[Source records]
..........

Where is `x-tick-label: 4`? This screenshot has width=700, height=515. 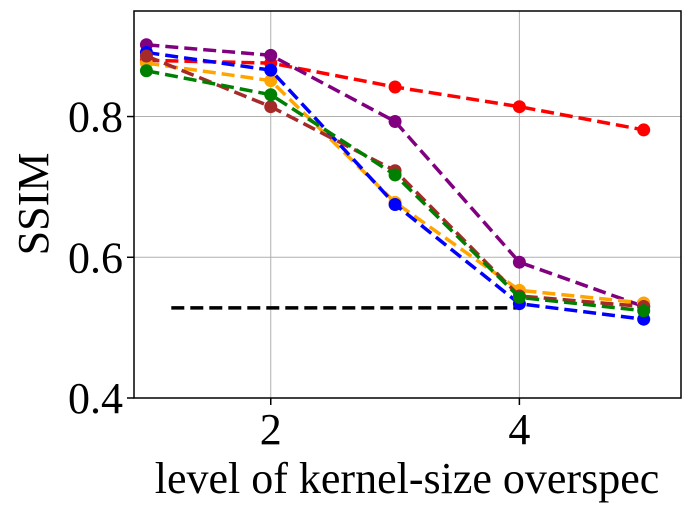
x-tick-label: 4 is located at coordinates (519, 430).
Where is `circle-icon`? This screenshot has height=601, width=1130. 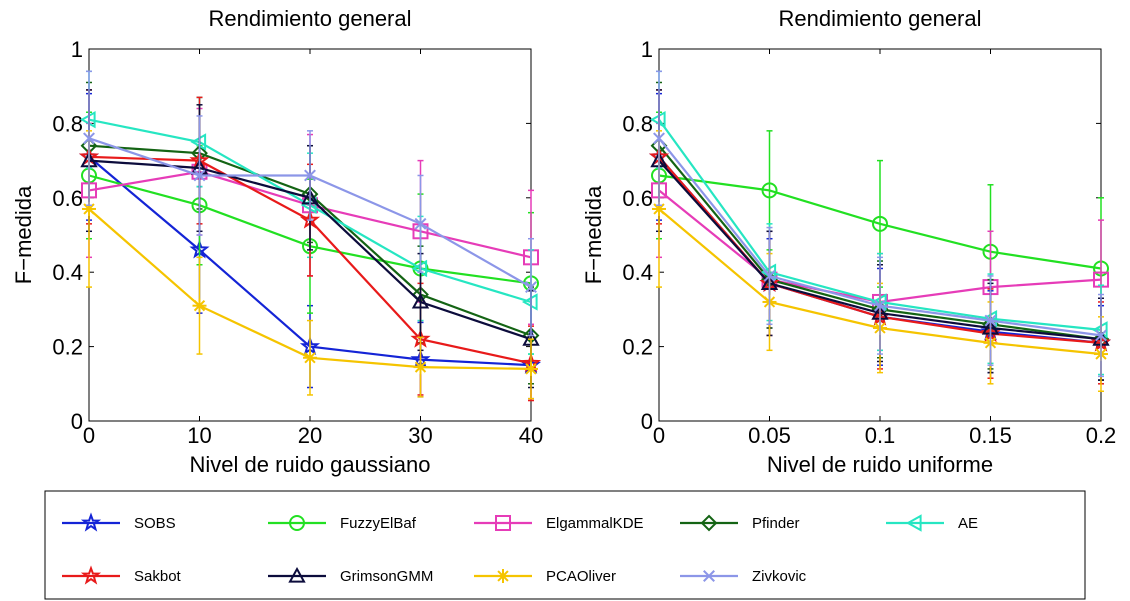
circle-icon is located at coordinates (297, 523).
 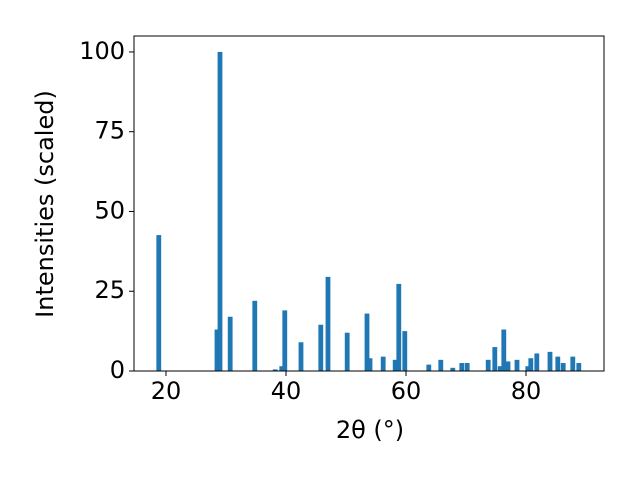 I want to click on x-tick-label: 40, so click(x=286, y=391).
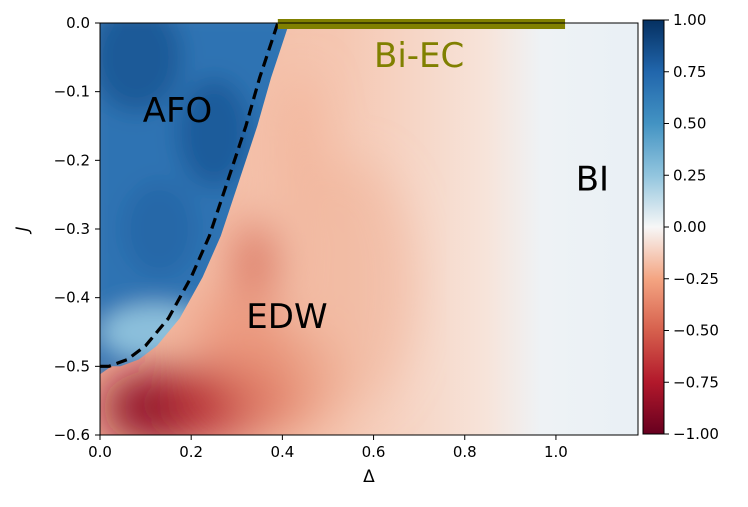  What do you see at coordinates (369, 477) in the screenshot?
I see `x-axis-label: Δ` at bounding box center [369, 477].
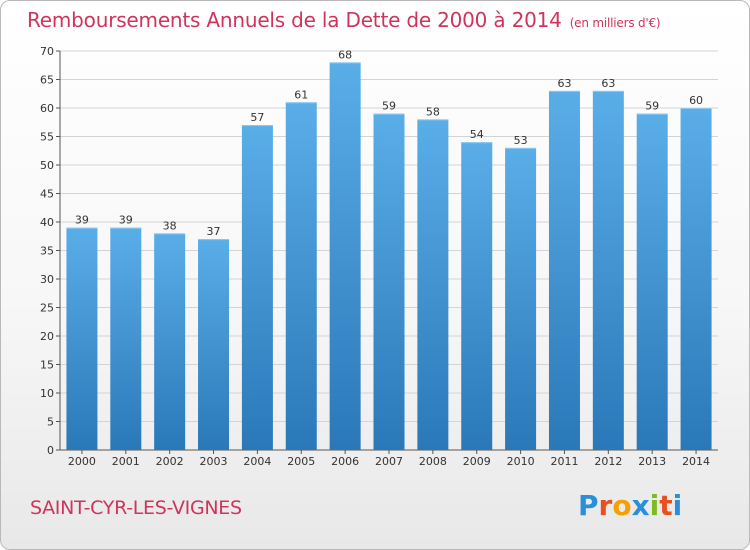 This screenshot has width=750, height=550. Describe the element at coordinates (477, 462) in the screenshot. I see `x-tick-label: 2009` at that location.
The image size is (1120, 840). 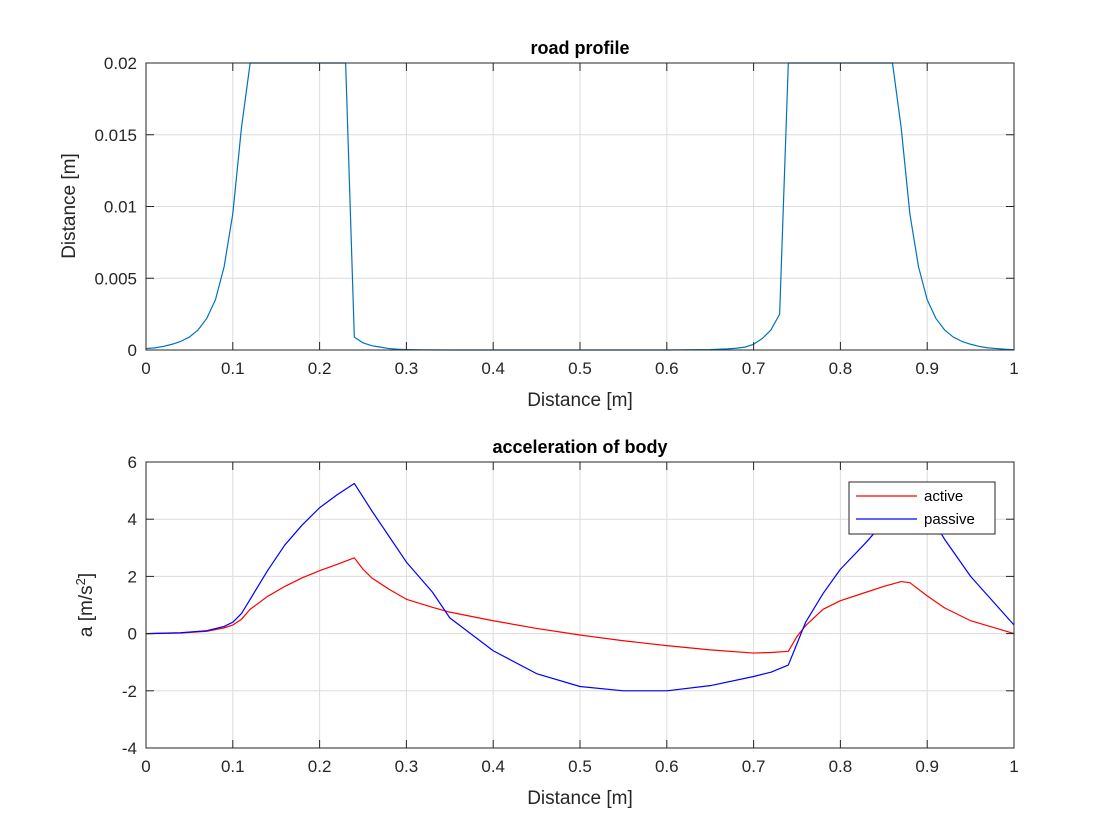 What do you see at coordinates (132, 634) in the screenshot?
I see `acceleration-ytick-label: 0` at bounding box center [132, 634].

..........

WHAT THIS TASK INVOLVES
Rewrite the listing from its start through the line containing "circle-icon is located", replacing "screenshot" with "image" and leaving everything else unchanged. Omit the pictures from your answer.

ANSWER TO THIS TASK
Where is `x-tick-label: 4`? This image has width=700, height=515. 
x-tick-label: 4 is located at coordinates (519, 430).
Where is `circle-icon`? This image has height=601, width=1130. 
circle-icon is located at coordinates (297, 523).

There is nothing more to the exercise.